(Task to carry out) Starting with the line that contains "You are a computer-use agent. The" and going on through the last of the items below, write those lines out again with "Twitter" switched to "GitHub" and nothing else changed. Leave the pictures out of your answer.

(Exercise materials)
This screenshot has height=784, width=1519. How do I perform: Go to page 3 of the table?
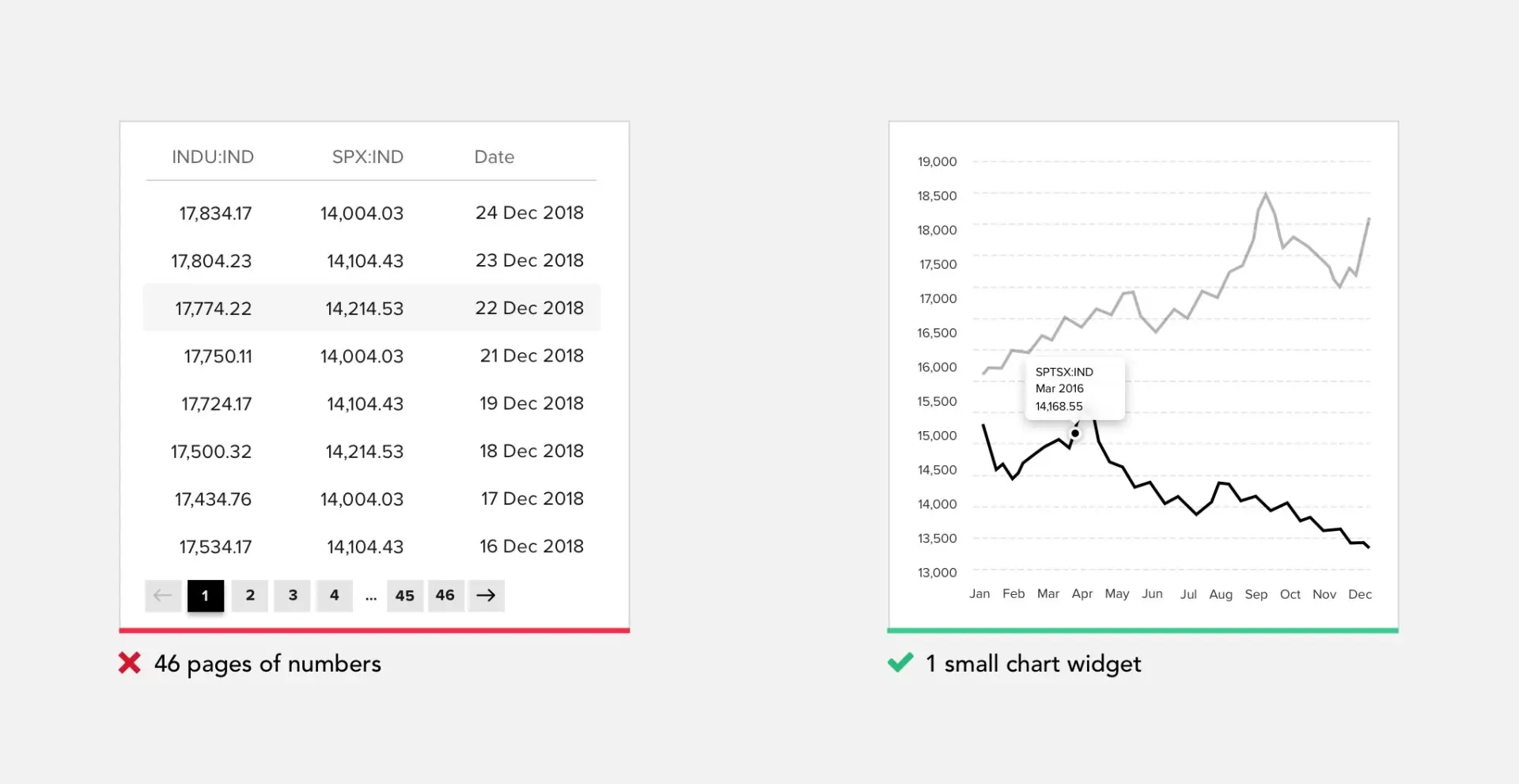point(293,596)
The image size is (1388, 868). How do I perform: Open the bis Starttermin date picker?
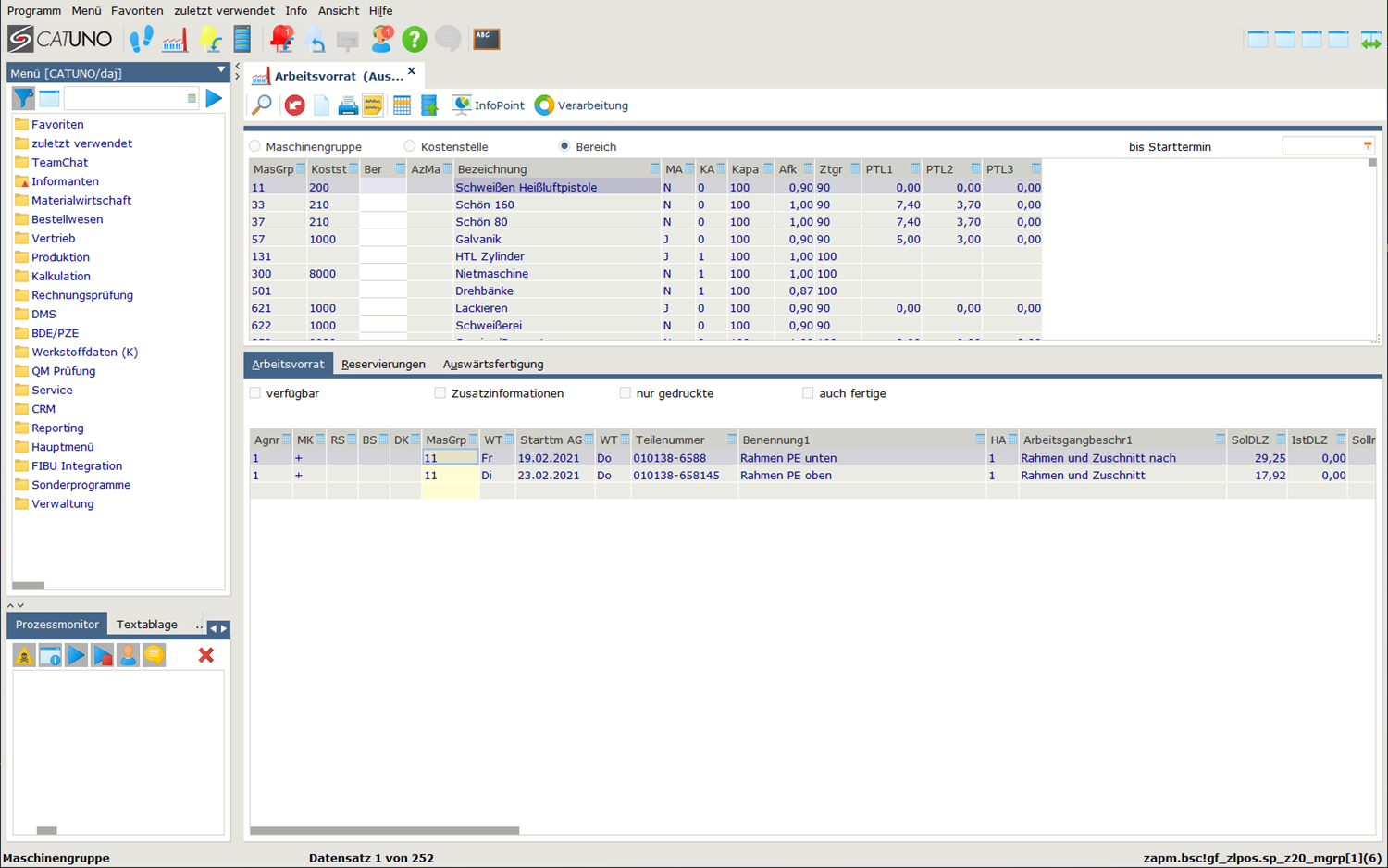point(1367,146)
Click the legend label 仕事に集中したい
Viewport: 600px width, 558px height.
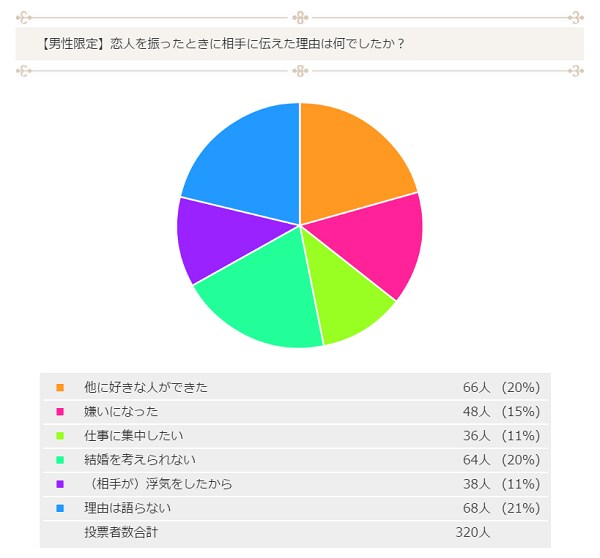(134, 435)
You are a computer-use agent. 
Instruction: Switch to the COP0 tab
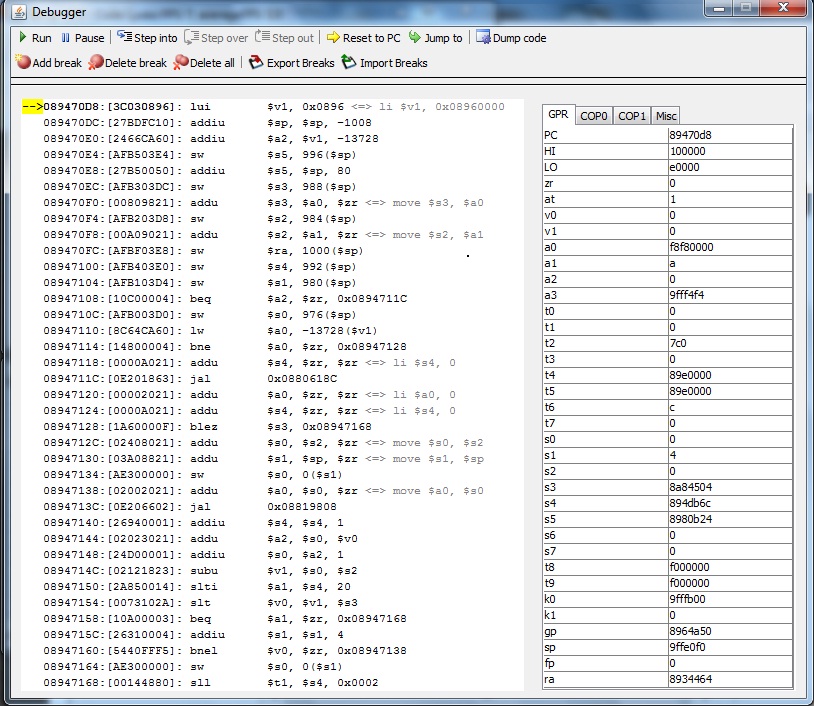594,116
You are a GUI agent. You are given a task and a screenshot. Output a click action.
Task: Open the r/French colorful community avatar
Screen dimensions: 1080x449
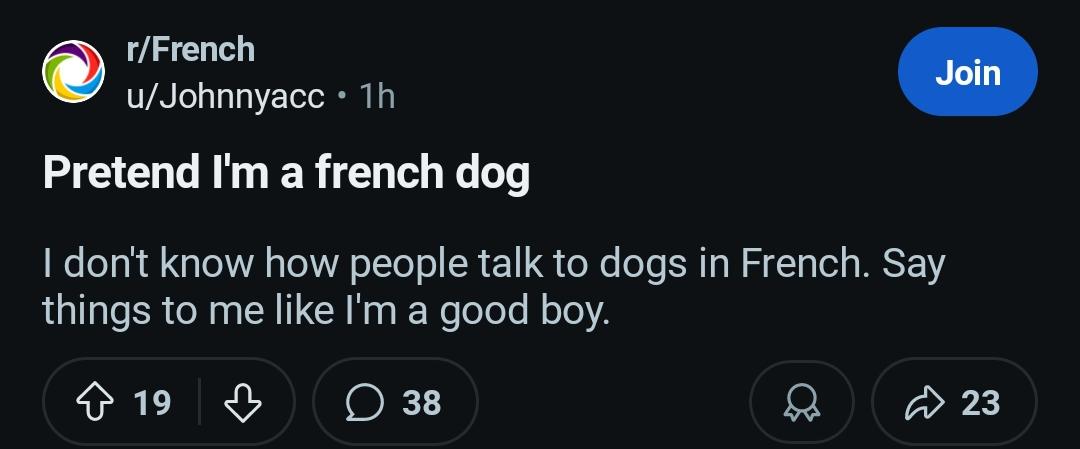click(x=74, y=72)
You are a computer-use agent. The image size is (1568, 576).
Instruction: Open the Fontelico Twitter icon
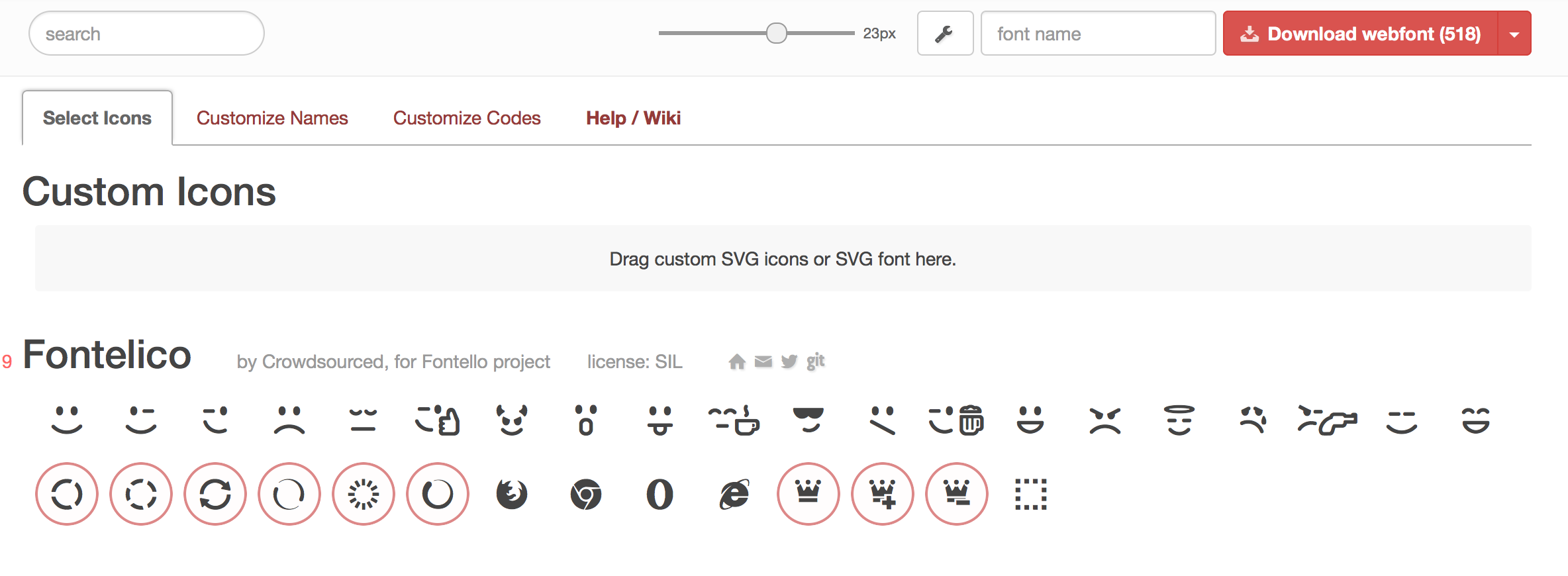[x=789, y=361]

(Full output)
You are a computer-use agent. The image size is (1568, 576).
Instruction: Open the Fontelico GitHub icon
[x=789, y=361]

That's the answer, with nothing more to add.